Benco Dental


Benco Dental is an American dental product and equipment distributor based in Pittston, Pennsylvania.

History

Benco Dental has been privately owned and operated since 1930, when first-generation owner, Benjamin Cohen, moved to Northeast Pennsylvania after six years of traveling from train station to train station, selling dental supplies.
Benco Dental is now the largest privately owned full-service distributor of dental supplies, dental equipment, dental consulting & dental equipment services in the U.S. The company has remained family-owned and is in its third generation of leadership. During the company's 80-year history, Benco Dental has grown from a single storefront location in Wilkes-Barre, Pennsylvania, into the nation's fastest-growing dental distributor, with 50 regional showroom locations and 5 distribution centers servicing over 30,000 dental professionals in 48 states and Washington D.C.
In 2010, Benco Dental opened a new corporate headquarters, distribution center and equipment showroom in Pittston, Pennsylvania. The new facility, CenterPoint, houses the largest dental equipment showroom in North America, featuring 25 fully functional operatories, 13 operational digital imaging panoramic X-rays including 2D and 3D units, 3 sterilization centers, office design & lab concept suites and a summit training center that will host continuing education courses. Benco operates two other "Destination CenterPoints" in Costa Mesa, California, and Flower Mound, Texas.
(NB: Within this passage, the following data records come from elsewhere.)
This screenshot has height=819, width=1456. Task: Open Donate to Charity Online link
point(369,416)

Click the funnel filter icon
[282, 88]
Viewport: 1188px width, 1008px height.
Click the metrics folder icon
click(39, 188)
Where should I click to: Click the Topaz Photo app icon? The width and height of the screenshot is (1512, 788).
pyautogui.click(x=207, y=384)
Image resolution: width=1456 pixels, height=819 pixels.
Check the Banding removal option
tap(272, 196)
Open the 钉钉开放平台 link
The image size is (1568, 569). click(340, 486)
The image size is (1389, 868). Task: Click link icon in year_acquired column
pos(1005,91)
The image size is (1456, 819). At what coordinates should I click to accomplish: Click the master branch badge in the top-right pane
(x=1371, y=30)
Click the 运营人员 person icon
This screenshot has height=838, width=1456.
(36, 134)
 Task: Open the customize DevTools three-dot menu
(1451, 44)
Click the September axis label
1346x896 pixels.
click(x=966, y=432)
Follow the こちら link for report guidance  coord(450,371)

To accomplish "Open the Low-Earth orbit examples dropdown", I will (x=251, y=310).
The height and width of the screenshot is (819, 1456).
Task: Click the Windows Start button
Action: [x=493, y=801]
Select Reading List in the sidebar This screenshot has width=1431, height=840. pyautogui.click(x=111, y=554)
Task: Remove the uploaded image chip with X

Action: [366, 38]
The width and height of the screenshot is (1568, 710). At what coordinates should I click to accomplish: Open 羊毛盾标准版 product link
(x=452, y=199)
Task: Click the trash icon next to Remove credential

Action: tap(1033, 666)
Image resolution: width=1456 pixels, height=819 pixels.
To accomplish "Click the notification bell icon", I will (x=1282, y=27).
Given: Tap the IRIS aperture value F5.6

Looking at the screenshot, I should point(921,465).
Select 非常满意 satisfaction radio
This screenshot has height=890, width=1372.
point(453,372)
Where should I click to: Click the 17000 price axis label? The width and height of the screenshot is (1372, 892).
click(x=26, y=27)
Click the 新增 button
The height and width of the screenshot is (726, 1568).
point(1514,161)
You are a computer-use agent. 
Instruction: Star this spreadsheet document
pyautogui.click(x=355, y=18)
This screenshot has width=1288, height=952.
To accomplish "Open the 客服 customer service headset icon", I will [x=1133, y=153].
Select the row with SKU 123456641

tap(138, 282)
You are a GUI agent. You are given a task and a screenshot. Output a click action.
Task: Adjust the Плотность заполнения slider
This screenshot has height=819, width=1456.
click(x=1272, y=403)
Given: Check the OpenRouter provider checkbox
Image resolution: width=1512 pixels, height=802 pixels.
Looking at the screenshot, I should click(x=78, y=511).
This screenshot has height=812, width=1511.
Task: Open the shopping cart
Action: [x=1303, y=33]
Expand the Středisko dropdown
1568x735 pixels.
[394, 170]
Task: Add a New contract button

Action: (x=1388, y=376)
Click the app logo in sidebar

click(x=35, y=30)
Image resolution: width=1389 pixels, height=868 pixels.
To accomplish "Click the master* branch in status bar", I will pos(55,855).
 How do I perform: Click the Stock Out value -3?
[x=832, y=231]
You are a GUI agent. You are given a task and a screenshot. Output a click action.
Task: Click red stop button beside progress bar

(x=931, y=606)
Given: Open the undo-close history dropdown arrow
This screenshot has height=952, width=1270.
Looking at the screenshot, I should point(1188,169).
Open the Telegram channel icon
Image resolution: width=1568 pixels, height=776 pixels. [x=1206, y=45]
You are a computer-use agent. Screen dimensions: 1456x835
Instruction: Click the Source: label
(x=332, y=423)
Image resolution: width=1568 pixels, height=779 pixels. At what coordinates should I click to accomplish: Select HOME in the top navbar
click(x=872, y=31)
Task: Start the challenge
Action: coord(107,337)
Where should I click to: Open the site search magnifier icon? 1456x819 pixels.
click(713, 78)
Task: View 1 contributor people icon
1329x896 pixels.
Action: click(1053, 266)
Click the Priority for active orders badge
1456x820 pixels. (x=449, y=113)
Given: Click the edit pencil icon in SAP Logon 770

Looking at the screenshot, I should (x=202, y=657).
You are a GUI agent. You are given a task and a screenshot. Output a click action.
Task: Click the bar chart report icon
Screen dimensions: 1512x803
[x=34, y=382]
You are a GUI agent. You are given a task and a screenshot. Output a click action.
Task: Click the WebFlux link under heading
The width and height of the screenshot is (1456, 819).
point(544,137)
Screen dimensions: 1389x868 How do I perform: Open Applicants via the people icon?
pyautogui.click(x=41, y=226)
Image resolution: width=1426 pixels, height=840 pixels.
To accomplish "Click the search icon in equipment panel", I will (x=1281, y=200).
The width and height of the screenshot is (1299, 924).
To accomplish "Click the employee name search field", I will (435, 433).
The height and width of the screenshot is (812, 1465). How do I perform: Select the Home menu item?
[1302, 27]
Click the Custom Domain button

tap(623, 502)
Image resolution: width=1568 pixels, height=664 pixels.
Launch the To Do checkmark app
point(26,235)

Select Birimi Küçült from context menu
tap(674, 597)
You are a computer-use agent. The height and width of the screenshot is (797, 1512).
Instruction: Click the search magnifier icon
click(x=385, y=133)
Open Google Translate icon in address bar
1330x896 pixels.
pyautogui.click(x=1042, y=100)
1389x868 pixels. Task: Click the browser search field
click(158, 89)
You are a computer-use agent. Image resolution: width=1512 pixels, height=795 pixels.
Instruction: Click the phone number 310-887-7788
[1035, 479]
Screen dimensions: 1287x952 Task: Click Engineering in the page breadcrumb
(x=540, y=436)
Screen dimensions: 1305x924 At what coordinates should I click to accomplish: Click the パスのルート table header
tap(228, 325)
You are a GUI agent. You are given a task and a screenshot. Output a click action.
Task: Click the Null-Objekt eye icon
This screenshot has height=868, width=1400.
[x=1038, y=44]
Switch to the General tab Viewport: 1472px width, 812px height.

Additionally Benco Dental's footprint includes four distribution centers: Fort Wayne, Indiana, Jacksonville, Florida, Reno, Nevada, and Dallas, Texas, over 400 sales territory representatives and 300 service technicians.
In February 2018, the Federal Trade Commission accused Benco Dental, Patterson Companies, and Henry Schein, the three largest American full-service distributors of dental supplies, of violating antitrust law. In October 2019, an FTC administrative law judge dismissed the claims against Henry Schein while ruling that Benco and Patterson had violated antitrust laws by refusing to compete for the business of buying groups.